Take the case of yogurt made from milk. Bangladesh has been witnessing rising per capita income over time and, with that, an increase in the demand for income-elastic goods and services. While people grow in urban areas, they still remain rural in the sense that even highly income-elastic product such as yogurt comes from rural areas. Seeping through the cup of yogurt, the urban consumer hardly realises that the yogurt cup has changed the landscape of livelihoods of the hard-core rural poor.
A single yogurt that a mother in an urban area buys each day for her child is the reason that a mother, like say Afroza in rural Pabna, is able to send her children to school. As a life history review shows, Afroza's life was predictably unpredictable for many years in a sleepy village in Pabna in northern Bangladesh. Very low income of her husband - an irregular mason worker - and the need for next meal for family members or for children's education- used to keep her in a quagmire. Desperate as she was faced with extreme poverty, she decided to do something. She borrowed money to buy a calf and start a dairy farm. Initially, she had to rely on local milk buyers who fetched her feeble profit, but later partnered with AD to be on an even keel.
The take-home lesson is simple. First, with dwindling flow of aid and grants, philanthropic philosophy should pave the way for self-reliance mode where social enterprises can play a pivotal role in helping the poor live in a dignified way.

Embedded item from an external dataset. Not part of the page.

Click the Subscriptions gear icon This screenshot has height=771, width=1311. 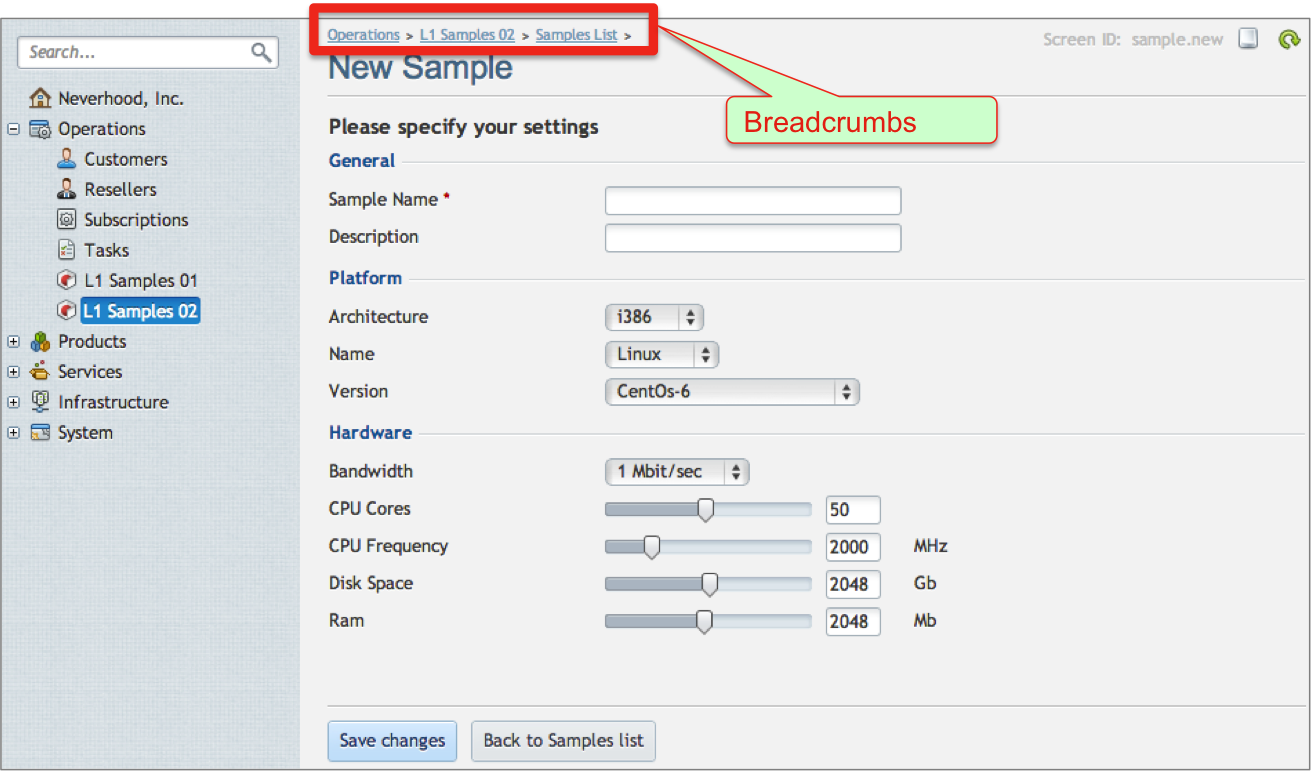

Second, to prepare the poor for the market, endowments must be aligned with market demand. As in the case of AD, a team of veterinarians guided poor Afroza through initial stages, providing her with animal husbandry training, basic animal health care and artificial insemination services. Afroza followed the prescriptions in right earnest. Her small dairy farm soon turned to business. She supplied milk directly to local chilling centre. The milk was turned into milk products through processing in urban areas and sold out through Aarong's extensive network of retailers. As the farm grew, she continued to get support on cattle rearing and management. Soon, 15 other households in her own village as well as from nearby villages followed her footprints to start their own farms. Afroza became a 'consultant' to her poor comrades in and around the villages. All of them now have the most productive homestead dairy farms in Pabna. Afroza's small farm now boasts of five cows and 11 cattle. She saves every month and purchases one cow every year by the savings. Thus, poor she entered, solvent she survives.
The writer is a former Professor of Economics at Jahangirnagar University.